The U.S. doesn’t see things that way. “There’s no parallel whatsoever between the armed and illegal seizures of government buildings, streets, and public spaces in eastern Ukraine, which are clearly covered by the accord from yesterday, and the legal and peaceful protests,” State Department spokeswoman Jen Psaki said on Friday.

The dispute hardly augurs well for the deal’s endurance.

2. The people who matter are ignoring it

A key passage of the Geneva deal states that

All illegal armed groups must be disarmed; all illegally seized buildings must be returned to legitimate owners; all illegally occupied streets, squares and other public places in Ukrainian cities and towns must be vacated.

On the pro-Russian side, agitators occupying government buildings in Donestk and other eastern cities and towns seem uninterested in those words. “Lavrov did not sign anything for us,” Denis Pushilin, head of the self-declared Donetsk People’s Republic, told reporters.

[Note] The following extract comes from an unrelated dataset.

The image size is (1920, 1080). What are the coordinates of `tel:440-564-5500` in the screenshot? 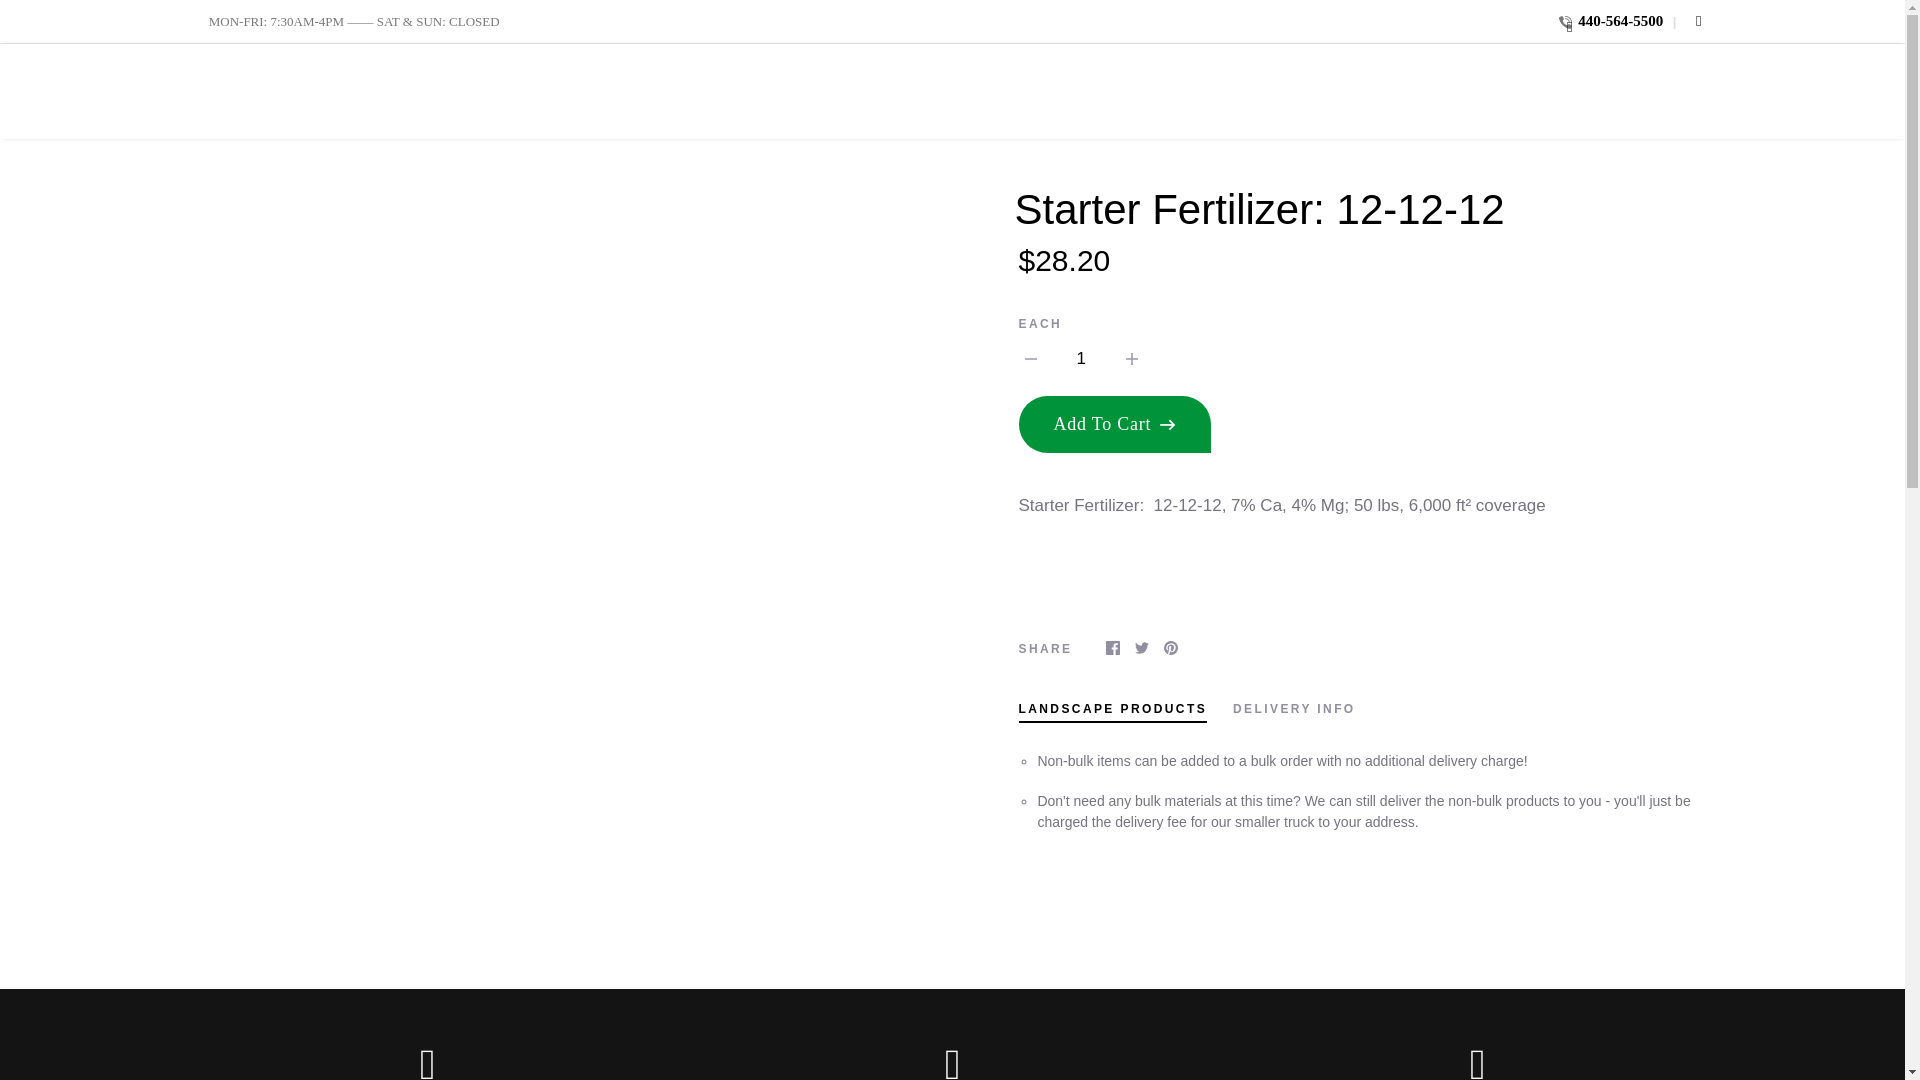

And why would he? Moscow has denied coordinating with the likes of Pushilin, even if almost no one believes it. The question is whether Pushilin and his ilk are truly independent—or just obeying Moscow’s orders to ignore the deal.

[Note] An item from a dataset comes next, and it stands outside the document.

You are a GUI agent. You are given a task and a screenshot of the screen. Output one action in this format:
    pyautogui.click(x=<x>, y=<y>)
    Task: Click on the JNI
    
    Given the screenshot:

On the pro-European side, the demonstrators who have been encamped in central Kiev for months aren’t about to abandon the tent-city infrastructure where dozens of them died. It’s not clear whether Moscow ever considered that a realistic outcome of the Geneva deal or is simply drawing the equivalence to defend the antics of its supporters in the east. But almost nothing Moscow does can disband Kiev’s Maidan.

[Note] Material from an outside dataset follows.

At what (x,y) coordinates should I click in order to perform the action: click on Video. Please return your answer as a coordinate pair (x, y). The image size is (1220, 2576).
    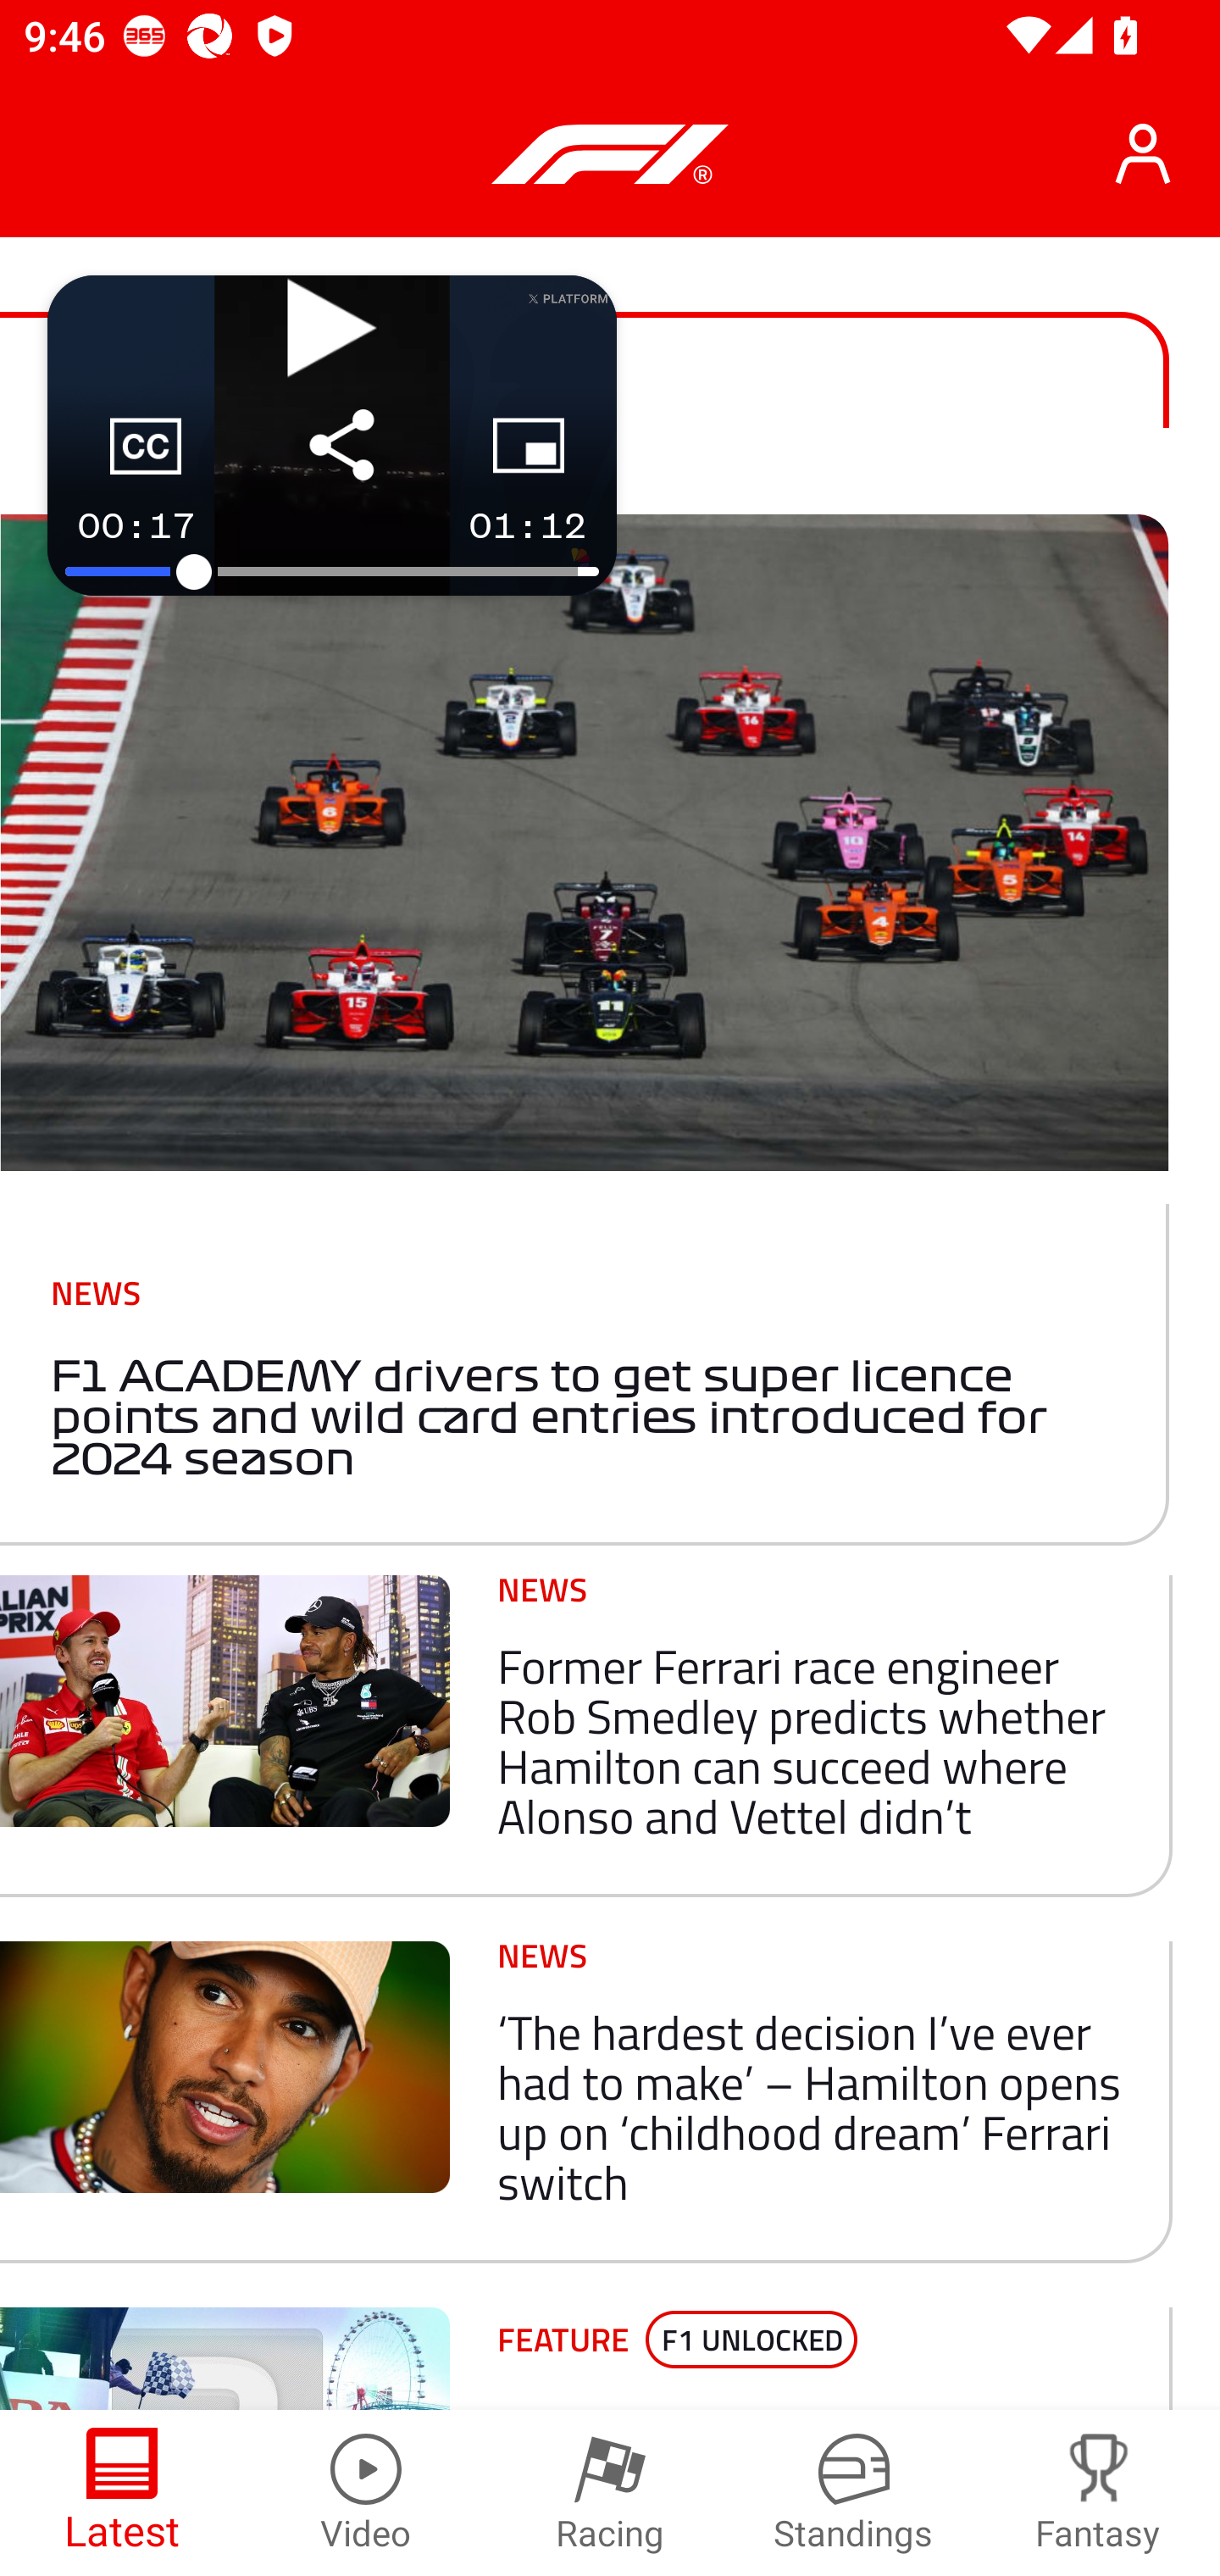
    Looking at the image, I should click on (366, 2493).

3. Putin is saying ominous things

Though it was overshadowed by Thursday’s deal, the Russian president’s public remarks at a televised question-and-answer session in Moscow yesterday may have been more significant. As he fielded softball questions, a cocky-sounding Putin pointedly referred to eastern Ukraine as Novorossiya—which translates as “New Russia”—and noted that it once didn’t belong to Ukraine at all:

I would like to remind you that what was called Novorossiya (New Russia) back in the tsarist days – Kharkov, Lugansk, Donetsk, Kherson, Nikolayev and Odessa – were not part of Ukraine back then. These territories were given to Ukraine in the 1920s by the Soviet government. Why? Who knows.

Putin loves to unpack the historical roots of modern events. “Who knows” suggests he believes there is no good answer to his question, and that Russia’s surrender of eastern Ukraine was illegitimate.

There were some positive signs. Putin said ethnic Russians in Ukraine “should be full citizens in their country,” which implies a future outside of Russian borders. He even drew a distinction between eastern Ukraine and Crimea, to which he helped himself: “We must admit that the ethnic composition of Crimea differs from that of southeastern Ukraine,” Putin said. While Crimea is overwhelmingly Russian, Putin conceded that eastern Ukraine is, by his estimate, only about 50 percent so.

That said, Putin pointedly reminded his audience that the Russian Duma has authorized him to use force in Ukraine. “I very much hope that I will not have to exercise this right,” Putin said. Meanwhile, an estimated 40,000 Russian troops remain on Ukraine’s eastern border. Thursday’s agreement said nothing about their withdrawal.